Buenos días. La excelencia nunca es un accidente. Siempre es el resultado de una elevada intención, un esfuerzo y una ejecución inteligente; representa la elección sabia entre muchas alternativas: y la elección, no el azar, insistamos en ello, determina tu destino. Y no es solo, o meramente, una habilidad, sino un modo, una actitud, un deseo, un propósito.
La excelencia es patrimonio de una minoría (la perfeción, de una minoría entre esa minoría, a saber, los genios) Para los mediocres, la felicidad es su ser y estar mediocres. La alta cultura siempre fue la autoconciencia de una sociedad.

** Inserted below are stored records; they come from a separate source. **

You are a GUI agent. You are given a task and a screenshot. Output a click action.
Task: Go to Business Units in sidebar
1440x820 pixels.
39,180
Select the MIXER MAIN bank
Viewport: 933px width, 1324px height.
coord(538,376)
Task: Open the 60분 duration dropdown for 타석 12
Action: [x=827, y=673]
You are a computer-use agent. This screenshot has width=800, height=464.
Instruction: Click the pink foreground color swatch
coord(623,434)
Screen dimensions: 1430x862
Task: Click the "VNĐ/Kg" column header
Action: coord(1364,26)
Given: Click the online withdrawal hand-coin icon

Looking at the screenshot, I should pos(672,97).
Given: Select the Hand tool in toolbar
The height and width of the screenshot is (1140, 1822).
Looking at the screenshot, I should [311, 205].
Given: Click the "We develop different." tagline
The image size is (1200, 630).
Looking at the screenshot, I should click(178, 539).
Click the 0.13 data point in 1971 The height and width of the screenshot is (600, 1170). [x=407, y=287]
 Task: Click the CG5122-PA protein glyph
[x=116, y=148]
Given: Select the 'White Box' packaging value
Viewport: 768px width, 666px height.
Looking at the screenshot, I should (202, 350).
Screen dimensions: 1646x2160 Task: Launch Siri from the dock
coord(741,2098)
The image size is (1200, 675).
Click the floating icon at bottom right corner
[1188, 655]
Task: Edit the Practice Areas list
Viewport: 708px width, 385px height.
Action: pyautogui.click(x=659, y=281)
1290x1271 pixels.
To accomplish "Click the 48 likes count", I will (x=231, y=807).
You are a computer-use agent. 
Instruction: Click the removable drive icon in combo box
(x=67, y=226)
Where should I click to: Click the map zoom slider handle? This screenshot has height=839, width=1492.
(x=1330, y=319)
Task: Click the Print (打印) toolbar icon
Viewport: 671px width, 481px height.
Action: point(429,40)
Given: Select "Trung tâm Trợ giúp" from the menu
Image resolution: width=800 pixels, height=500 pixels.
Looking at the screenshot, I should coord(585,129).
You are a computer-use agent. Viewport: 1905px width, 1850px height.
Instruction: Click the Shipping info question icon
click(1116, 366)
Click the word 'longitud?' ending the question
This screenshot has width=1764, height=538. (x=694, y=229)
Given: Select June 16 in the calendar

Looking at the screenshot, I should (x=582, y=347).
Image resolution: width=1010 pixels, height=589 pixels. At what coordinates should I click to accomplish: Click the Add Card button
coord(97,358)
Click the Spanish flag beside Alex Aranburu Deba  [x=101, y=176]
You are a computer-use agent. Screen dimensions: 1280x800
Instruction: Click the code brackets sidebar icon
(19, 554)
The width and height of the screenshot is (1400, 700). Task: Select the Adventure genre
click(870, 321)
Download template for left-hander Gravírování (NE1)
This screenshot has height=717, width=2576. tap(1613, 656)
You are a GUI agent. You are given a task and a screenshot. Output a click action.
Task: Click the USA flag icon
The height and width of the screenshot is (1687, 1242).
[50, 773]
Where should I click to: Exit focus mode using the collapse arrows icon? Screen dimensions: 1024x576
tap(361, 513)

Contiene las obras de arte, la literatura, la erudición y la filosofía que establecen un marco de referencia compartido entre las personas educadas. Ahí se encuentran los grandes nombres de la poesía, el arte, la ciencia, la música. Pero, desengañémonos, la gente es feliz con Lady Gaga o Taylor Swift, y desprecian (los ignoran) a Mozart y Beethoven. «Vivir sin hacer nada. Cuidar lo que no importa / y si todo va mal, si al final todo es duro, / como Verlaine, saber ser el rey de un palacio de invierno», Luis Antonio de Villena.
Es muy hortera, de curilla asexuado, o director de funeraria, o de desagradable taxidermista, escribir por dinero, por fama, o por reconocimiento. Me complace la pura alegría de crear algo y compartirlo, PERO NADIE ME LEE, lo que desanima no poco. Para exhalar poesía, necesitaría una pizca del aliento del lector. Al enfrentarme a la decisión de crear o no crear, seguí adelante y creé (obviando los resultados) Y mi literatura no es popular. A mi pentalogía solo pueden acceder personas con un yo elaborado y que les «suenen» los referentes clásicos de la cultura occidental. Ello excluye a la plebe y a las personas ricas y exitosas, preocupadas solo por sus acciones y sus balandros. Por cierto, nunca asistí a ningún encuentro literario. Nunca he subido al escenario de ningún evento relacionado con la literatura. Siento que todas estas discusiones son triviales, ociosas para la causa de la escritura. Un escritor debe escribir, no asistir a paripés ni kermeses literarias.
A veces creo que solo escribo para mamá (ella conocía todas las claves) A mi vanidad y egocentrismo le interesa su amor, no el dinero. Escribo para salvar mi infancia. Fui un estudiante brillante, particularmente en matemáticas y ciencias; sin embargo, también destacaba en idiomas y arte. Algo retraído. O tímido. Lo tengo todo, y me da buenos réditos: la lejana infancia de príncipe feliz. Mi literatura idolatra aquel pasado y su necesidad de protegerlo de ambigüedades, turbiedades y bajezas ¿Enrevesada, gratuita…, elefantina? Me gusta creer, y permitan que tome en serio mis propios mitos, que es un prodigio de precisión. Literatura. Literatura. Añoranza del paraíso perdido. Virgilio: «Rari nantes in gurgite vasto», «Extraños náufragos en el inmenso mar».